→ **WRITTEN EXERCISE A**
In the restrictive covenants passage, which type of covenant is described as the hardest to enforce?
→ **WRITTEN EXERCISE B**
Decide whether each statement agrees with the restrictive covenants passage. Answer yes or no for each, and quote the deciding words of the passage. (i) The duty not to disclose an employer's confidential information applies even when the contract has no express clause. (ii) Courts judge whether a covenant is enforceable only at the moment it is breached. (iii) A non-dealing covenant is narrower than a non-solicitation covenant.
→ **WRITTEN EXERCISE C**
Copy a section of the restrictive covenants passage word for word. Begin at the words "The main types", and stop after "period after leaving.".

→ **GIVEN PASSAGE**

EmploymentReviewed by Civil Help editorial team: 2 March 2026Next review: 8 June 20277 min read
Verified against 4 sources
  • Restraint of trade doctrine — common law
  • ACAS guidance: Employment contracts — restrictive covenants (acas.org.uk)
  • GOV.UK Employment guidance: Employment contracts
  • Citizens Advice: Contracts of employment

Restrictive covenants are clauses in employment contracts that seek to limit what you can do after you leave — such as working for a competitor, poaching clients, or recruiting former colleagues. They are only enforceable if they go no further than is reasonably necessary to protect a legitimate business interest. Understanding these clauses is vital when considering your next career move.

Key points

  • Restrictive covenants are only enforceable if they protect a legitimate business interest and are reasonable in scope, duration, and geography.
  • Non-compete clauses preventing you from working in your industry for a year or more are often unenforceable as unreasonably wide.
  • Your employer can apply for an injunction to enforce a valid covenant — breach can have serious financial and career consequences.
  • Covenants inserted mid-employment without fresh consideration are harder to enforce than those agreed at the start.

Types of Restrictive Covenants

The main types of post-termination restrictive covenants found in employment contracts are:

  • Non-competition: Prevents you from working for a competitor or setting up a competing business for a specified period after leaving.
  • Non-solicitation of clients: Prevents you from approaching clients you dealt with during employment to take their business to your new employer.
  • Non-dealing with clients: Broader than non-solicitation — prevents any business dealings with former clients, even if they approach you.
  • Non-solicitation of employees: Prevents you from recruiting former colleagues to your new employer or business.
  • Confidentiality: Prevents use or disclosure of the employer's confidential information (this applies even without an express clause).

Each type of covenant is assessed differently for reasonableness. Non-competition covenants are the hardest to enforce because they are the most restrictive of your freedom to work.

When Are Restrictive Covenants Enforceable?

A restrictive covenant in an employment contract is only enforceable if it:

  1. Protects a legitimate business interest — for example, trade secrets, confidential information, or stable client relationships
  2. Goes no further than reasonably necessary to protect that interest — in terms of duration, geographic scope, and activity restricted

Courts assess enforceability at the time the covenant was entered into (usually at the start of employment) and at the time of breach. A covenant that was reasonable when signed may become unreasonable if your role changed significantly during employment.

→ **RAW DATA**

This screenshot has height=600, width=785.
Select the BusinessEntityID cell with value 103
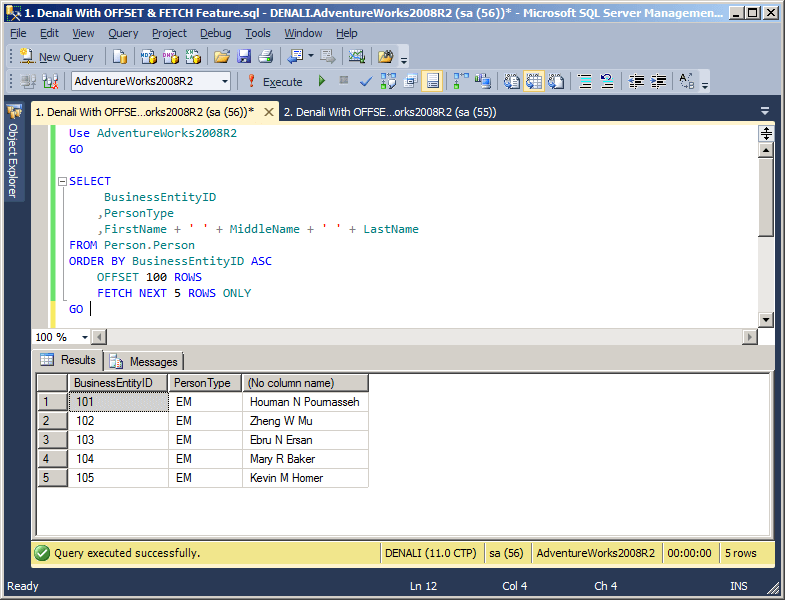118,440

→ **WORKED ANSWER A**
Non-competition covenants are the hardest to enforce.

→ **WORKED ANSWER B**
(i) Yes: "this applies even without an express clause"
(ii) No: "Courts assess enforceability at the time the covenant was entered into (usually at the start of employment) and at the time of breach."
(iii) No: "Broader than non-solicitation"

→ **WORKED ANSWER C**
The main types of post-termination restrictive covenants found in employment contracts are:

  • Non-competition: Prevents you from working for a competitor or setting up a competing business for a specified period after leaving.